Example of log reconstruction in a shaly sand sequence (Dunvegan).
The 3 tracks on the left show the measured gamma ray, caliper,
density, and compressional sonic. Original density and sonic are
shown in black, modeled logs are in colour. Shear sonic is the model
result as none was recorded in this well. Computed elastic
properties are shown in the right hand tracks. Results from the
original unedited curves are shown in black, those after log editing
are in colour.
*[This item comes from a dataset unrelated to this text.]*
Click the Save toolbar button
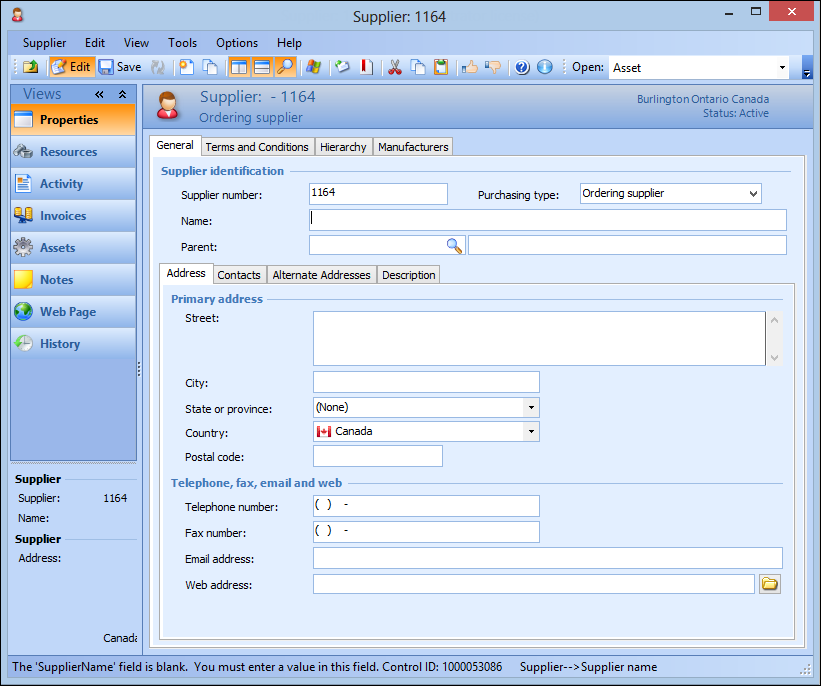Viewport: 821px width, 686px height. (x=120, y=67)
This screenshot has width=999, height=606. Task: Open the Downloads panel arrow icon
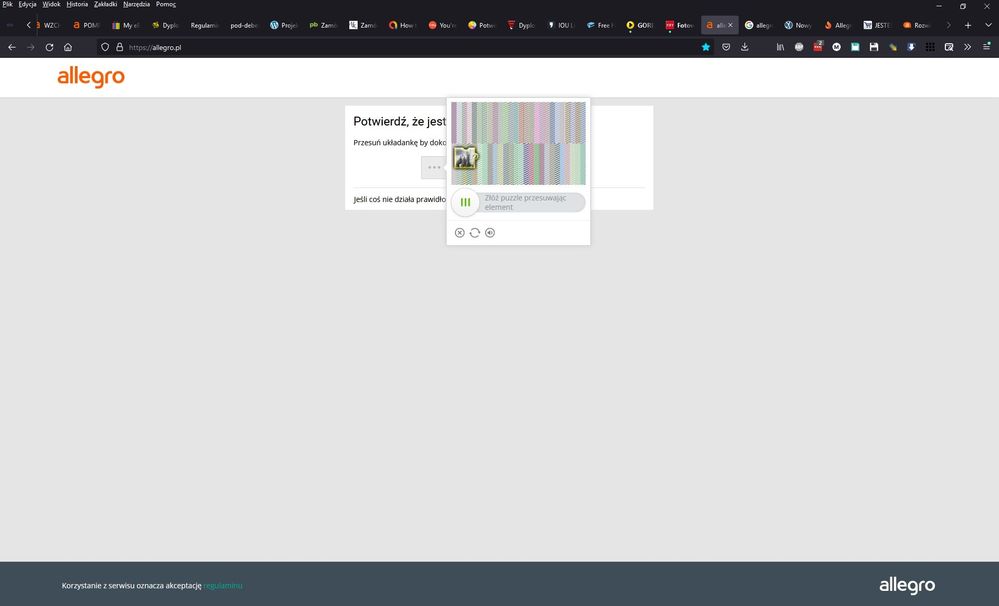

Note that the small differences in the modeled logs
compared to the original curves propagate into larger differences in
the results, especially Poisson's Ratio (PR), Young's Modulus (ED),
and total closure stress (TCS).
Mechanical properties log with lithology/porosity track at
the right. This analysis was run to find out if sanding might
occur during production from the oil zone. High bulk modulus and
low sher modulus suggest sanding is like. Stress failre (shaded
black in Track 1) shows where sanding is most likely to occur.